Foreign direct investment and green innovation: Regional disparities and panel quantile regression analysis from China's coastal and inland areas
DOI:
https://doi.org/10.20448/ajeer.v12i2.7939Keywords:
China, Coastal area, Foreign direct investment, Green innovation, Inland area, Quantile regression.Abstract
This study discusses the role of Foreign Direct Investment (FDI) in China's Green Innovation (GI) in coastal and inland areas, especially regional disparities. Quantile regression is used to study the panel data of 31 provinces (2010-2020) to explore the impact of FDI on GI at different stages of development. Key variables are FDI, financial development, industrialization, service sector growth, trade, and cultural environment. The results indicate that FDI significantly increases GI, especially in regions of inland areas with low innovation. In coastal areas, however, the effect of FDI on GI lessens as the local industries excel in green technologies. Financial development improves GI in the coastal regions; industrialization and service sector growth have mixed results.

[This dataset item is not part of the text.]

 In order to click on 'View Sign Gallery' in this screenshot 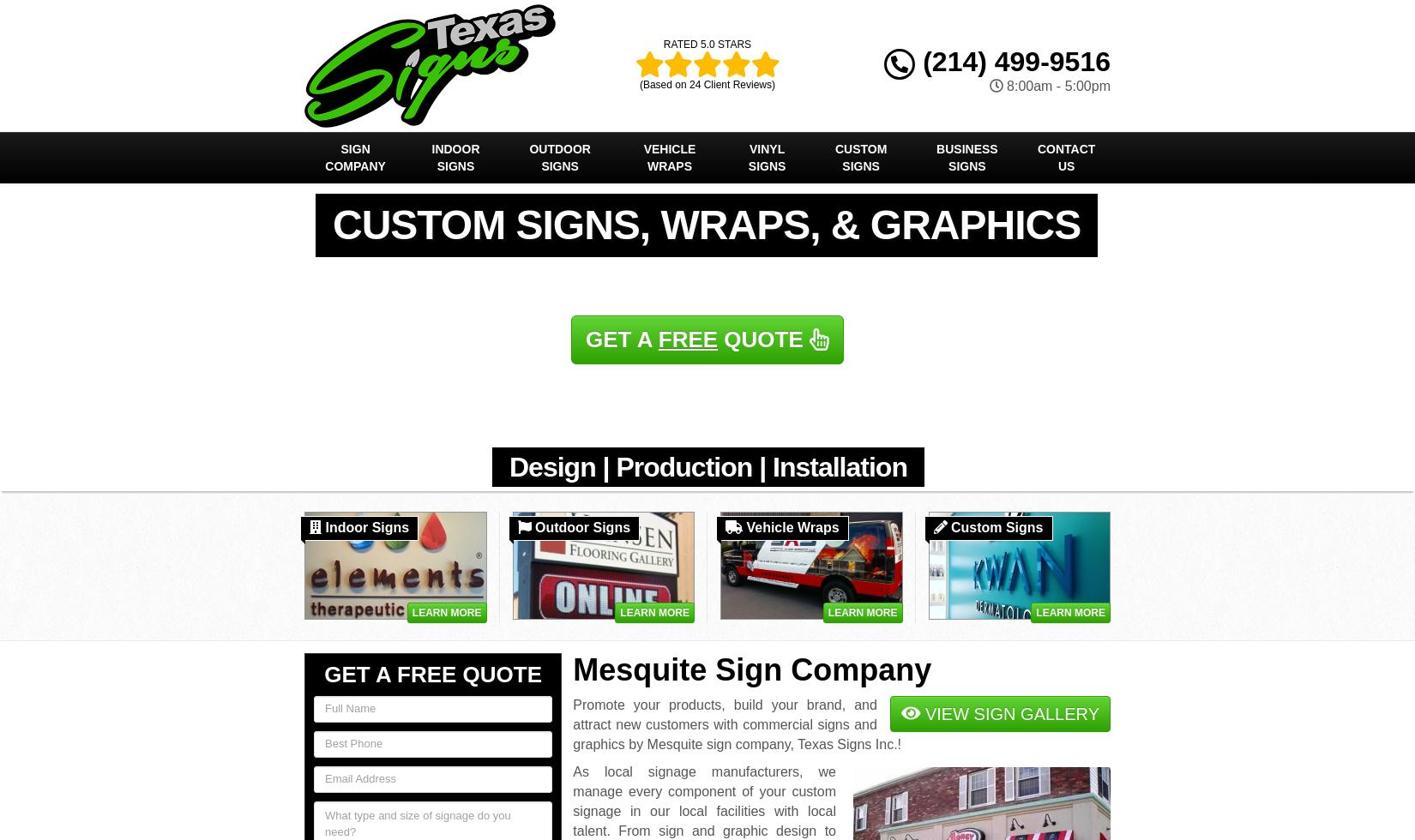, I will do `click(1009, 713)`.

Policymakers should focus their FDI strategies on areas of lower innovation in order to enact sustainable development. Future research needs to consider the global relevance of the results by looking at countries with different economic backgrounds and examining the long-term effects of FDI, taking into account government policies and environmental regulations. This study contributes to the understanding of the dynamics of FDI and GI in China, which can provide information applicable to the development of sustainable growth policies.